New products often fail because of unanticipated market shifts that result in missed opportunities and misused channels of distribution. Failures also occur because companies miscalculate their own technological strengths or the product's technological challenges. These potential problems often crop up in the latter stages and result in delays, redesigns, or poor quality products.
Companies are constantly seeking ways to avoid these pitfalls. One solution is new product development maps that chart the evolution of a company's product lines. This historical perspective helps the firm to identify and analyze functional capabilities in a systematic, repetitive fashion that allows for the development of linkages and the identification of resources for new endeavors. These maps can direct the firm to new market opportunities and point out technological challenges.
Aggregate plans for projects offer another solution. Rather than viewing each new product development project individually, they consider all of the new product development projects under consideration by the firm. This is particularly important in firms with hundreds of new product development projects going on at the same time. Projects are categorized according to resources required and contribution to the firm's bottom line. Aggregate project plans enable management to improve the management of new product development by providing greater control over resource allocation and utilization. These plans help to point out where capabilities need to be improved, how sequencing projects may help, and how projects fit with the firm's development strategies.
Return maps graphically represent the contributions of all team members to product success in terms of time and money. Their focus is on the point at which product sales generate sufficient profit so that the firm's initial investment in development is returned. Return maps show team members the time and money needed to complete their tasks in the development process so that they may estimate and re-estimate their investment in the process. In doing this return maps illustrate the impact of their actions on the project's overall success.
Another way to improve the speed and efficiency with which new products are introduced is to involve purchasing in the development process. When purchasing expertise is introduced into the development project team, quality may increase, time to market entry may decrease, investment in inventory may diminish, and costs may significantly decrease.
Technology continues to change and create new opportunities and threats. Customer requirements and expectations continue to shift and create new demands. Old channels of distribution are becoming obsolete and new channels are opening new opportunities. Some competitors are falling by the wayside while others are surging to the forefront by making new and unexpected moves to gain advantage. The very structure of industry is changing.
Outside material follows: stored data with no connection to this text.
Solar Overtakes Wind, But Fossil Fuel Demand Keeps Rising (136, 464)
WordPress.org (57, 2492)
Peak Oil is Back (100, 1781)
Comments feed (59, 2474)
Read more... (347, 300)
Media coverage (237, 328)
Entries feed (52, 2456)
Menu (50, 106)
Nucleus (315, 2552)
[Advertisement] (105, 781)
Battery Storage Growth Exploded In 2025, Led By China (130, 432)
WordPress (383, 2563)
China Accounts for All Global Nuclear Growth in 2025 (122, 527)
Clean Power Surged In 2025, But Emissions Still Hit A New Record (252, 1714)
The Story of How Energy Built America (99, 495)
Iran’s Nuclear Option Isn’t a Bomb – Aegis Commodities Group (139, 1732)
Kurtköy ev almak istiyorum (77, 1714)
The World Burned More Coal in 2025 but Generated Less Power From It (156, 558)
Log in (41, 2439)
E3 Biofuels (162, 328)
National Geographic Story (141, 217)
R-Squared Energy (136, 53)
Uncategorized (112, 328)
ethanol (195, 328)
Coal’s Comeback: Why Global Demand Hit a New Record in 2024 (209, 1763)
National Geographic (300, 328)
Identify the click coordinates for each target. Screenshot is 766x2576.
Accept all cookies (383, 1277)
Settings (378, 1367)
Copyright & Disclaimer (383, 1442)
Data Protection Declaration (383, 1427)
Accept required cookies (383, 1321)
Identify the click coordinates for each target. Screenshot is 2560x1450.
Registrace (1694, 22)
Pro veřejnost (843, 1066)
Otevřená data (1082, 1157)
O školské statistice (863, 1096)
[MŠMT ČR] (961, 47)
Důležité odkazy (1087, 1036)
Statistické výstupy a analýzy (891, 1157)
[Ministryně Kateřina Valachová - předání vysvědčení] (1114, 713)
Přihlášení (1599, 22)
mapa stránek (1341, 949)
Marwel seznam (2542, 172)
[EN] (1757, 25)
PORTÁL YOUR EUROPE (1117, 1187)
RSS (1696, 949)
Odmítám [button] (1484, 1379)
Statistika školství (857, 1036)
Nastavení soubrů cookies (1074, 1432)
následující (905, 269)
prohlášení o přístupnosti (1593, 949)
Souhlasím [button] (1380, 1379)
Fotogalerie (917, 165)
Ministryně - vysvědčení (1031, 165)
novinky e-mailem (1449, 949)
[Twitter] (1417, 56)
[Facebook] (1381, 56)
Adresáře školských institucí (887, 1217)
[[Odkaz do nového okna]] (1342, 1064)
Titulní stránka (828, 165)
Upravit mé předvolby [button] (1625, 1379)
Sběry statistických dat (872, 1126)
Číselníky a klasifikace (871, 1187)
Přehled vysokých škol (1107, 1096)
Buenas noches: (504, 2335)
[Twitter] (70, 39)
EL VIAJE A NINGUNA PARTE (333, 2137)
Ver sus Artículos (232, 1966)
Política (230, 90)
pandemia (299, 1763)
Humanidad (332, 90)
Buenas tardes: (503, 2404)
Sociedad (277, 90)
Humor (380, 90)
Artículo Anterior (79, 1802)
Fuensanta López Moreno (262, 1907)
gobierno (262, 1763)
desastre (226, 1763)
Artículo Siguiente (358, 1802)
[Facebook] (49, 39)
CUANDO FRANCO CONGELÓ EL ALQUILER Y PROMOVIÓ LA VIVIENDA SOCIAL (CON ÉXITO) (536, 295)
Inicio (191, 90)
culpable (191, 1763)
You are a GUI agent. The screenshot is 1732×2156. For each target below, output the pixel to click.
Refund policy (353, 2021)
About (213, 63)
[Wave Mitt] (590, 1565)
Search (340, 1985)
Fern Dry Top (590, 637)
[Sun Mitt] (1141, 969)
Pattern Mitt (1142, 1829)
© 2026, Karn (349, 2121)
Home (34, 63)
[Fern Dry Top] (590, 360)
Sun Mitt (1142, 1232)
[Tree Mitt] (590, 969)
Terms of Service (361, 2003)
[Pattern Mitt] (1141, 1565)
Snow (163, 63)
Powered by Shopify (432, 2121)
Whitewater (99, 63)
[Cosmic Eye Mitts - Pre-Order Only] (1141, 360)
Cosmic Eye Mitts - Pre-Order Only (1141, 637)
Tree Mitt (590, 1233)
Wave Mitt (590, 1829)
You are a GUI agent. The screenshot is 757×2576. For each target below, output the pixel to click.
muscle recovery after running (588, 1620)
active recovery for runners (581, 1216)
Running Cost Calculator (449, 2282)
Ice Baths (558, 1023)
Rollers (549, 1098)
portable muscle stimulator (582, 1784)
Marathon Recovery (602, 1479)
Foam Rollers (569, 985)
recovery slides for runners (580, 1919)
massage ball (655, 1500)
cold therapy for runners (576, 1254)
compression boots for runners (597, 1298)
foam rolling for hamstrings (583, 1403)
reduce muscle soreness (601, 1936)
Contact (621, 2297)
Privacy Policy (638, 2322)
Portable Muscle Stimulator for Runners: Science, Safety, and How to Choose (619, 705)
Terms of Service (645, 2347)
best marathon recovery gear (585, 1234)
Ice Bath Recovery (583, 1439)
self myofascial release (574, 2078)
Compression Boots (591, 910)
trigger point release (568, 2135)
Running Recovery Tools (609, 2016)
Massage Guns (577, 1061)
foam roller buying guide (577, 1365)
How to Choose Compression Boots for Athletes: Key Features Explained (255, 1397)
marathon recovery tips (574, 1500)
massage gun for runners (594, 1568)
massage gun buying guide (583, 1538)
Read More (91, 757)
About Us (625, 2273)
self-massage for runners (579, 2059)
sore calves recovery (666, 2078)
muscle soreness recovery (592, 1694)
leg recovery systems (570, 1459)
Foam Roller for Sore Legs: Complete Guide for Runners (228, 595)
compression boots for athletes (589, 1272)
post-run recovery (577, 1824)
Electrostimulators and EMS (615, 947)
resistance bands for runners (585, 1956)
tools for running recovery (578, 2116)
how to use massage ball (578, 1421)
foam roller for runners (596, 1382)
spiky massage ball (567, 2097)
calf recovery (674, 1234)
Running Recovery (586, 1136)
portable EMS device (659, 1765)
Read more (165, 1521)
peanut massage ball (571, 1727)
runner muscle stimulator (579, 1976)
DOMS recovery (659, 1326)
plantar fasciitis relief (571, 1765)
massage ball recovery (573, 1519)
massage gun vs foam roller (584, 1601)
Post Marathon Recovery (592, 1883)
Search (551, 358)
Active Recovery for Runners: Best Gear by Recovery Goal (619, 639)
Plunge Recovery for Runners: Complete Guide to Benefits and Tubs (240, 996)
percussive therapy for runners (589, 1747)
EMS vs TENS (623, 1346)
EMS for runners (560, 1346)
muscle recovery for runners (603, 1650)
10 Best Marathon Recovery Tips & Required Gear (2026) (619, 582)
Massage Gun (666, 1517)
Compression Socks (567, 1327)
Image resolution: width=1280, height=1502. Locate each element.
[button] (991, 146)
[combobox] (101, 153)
A key to success in this tumultuous environment will continue to be the ability to sustain a competitive advantage through innovation. However, speed, efficiency, and quality in product development will be paramount. Building capabilities in all aspects of product creation and implementation, overcoming uncertainty and facilitating decision-making, ensuring these innovations are strategically linked to the firm's vision, and doing this on a continuous basis is the challenge of new product development in the next century.